*** MATERIAL PROVIDED ***

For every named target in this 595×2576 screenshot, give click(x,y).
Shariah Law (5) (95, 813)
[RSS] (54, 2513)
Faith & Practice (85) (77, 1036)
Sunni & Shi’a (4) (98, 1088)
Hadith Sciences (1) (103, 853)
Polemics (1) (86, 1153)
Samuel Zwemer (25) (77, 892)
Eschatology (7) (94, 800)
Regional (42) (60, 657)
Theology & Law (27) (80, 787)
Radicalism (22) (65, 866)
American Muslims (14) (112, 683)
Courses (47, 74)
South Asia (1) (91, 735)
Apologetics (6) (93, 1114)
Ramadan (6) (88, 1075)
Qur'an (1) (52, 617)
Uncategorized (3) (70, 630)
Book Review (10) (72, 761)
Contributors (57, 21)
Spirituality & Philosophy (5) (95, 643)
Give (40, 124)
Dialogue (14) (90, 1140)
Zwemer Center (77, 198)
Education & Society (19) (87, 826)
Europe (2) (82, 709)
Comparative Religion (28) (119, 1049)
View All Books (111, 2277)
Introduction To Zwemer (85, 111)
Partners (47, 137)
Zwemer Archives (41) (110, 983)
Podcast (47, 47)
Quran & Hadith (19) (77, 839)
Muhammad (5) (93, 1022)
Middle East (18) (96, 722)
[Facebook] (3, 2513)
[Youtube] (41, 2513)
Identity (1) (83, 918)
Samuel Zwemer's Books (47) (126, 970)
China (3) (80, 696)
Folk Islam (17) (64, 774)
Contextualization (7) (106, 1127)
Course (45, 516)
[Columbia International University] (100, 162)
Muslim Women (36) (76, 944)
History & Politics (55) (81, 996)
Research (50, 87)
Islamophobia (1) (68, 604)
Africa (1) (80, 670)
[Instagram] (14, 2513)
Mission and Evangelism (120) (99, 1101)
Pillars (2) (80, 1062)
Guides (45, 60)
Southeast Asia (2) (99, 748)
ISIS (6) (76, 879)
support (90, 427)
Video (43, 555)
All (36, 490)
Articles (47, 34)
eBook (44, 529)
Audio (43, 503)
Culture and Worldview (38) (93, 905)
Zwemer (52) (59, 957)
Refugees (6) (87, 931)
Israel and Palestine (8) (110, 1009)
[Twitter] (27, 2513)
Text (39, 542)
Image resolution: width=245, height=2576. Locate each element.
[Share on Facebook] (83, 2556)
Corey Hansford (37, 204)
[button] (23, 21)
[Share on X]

*** End of MATERIAL PROVIDED ***

**PROBLEM:**
Working from the entries above, filter out every line that lacks "Books" and copy what remains.

**SOLUTION TO THIS TASK:**
View All Books (111, 2277)
Samuel Zwemer's Books (47) (126, 970)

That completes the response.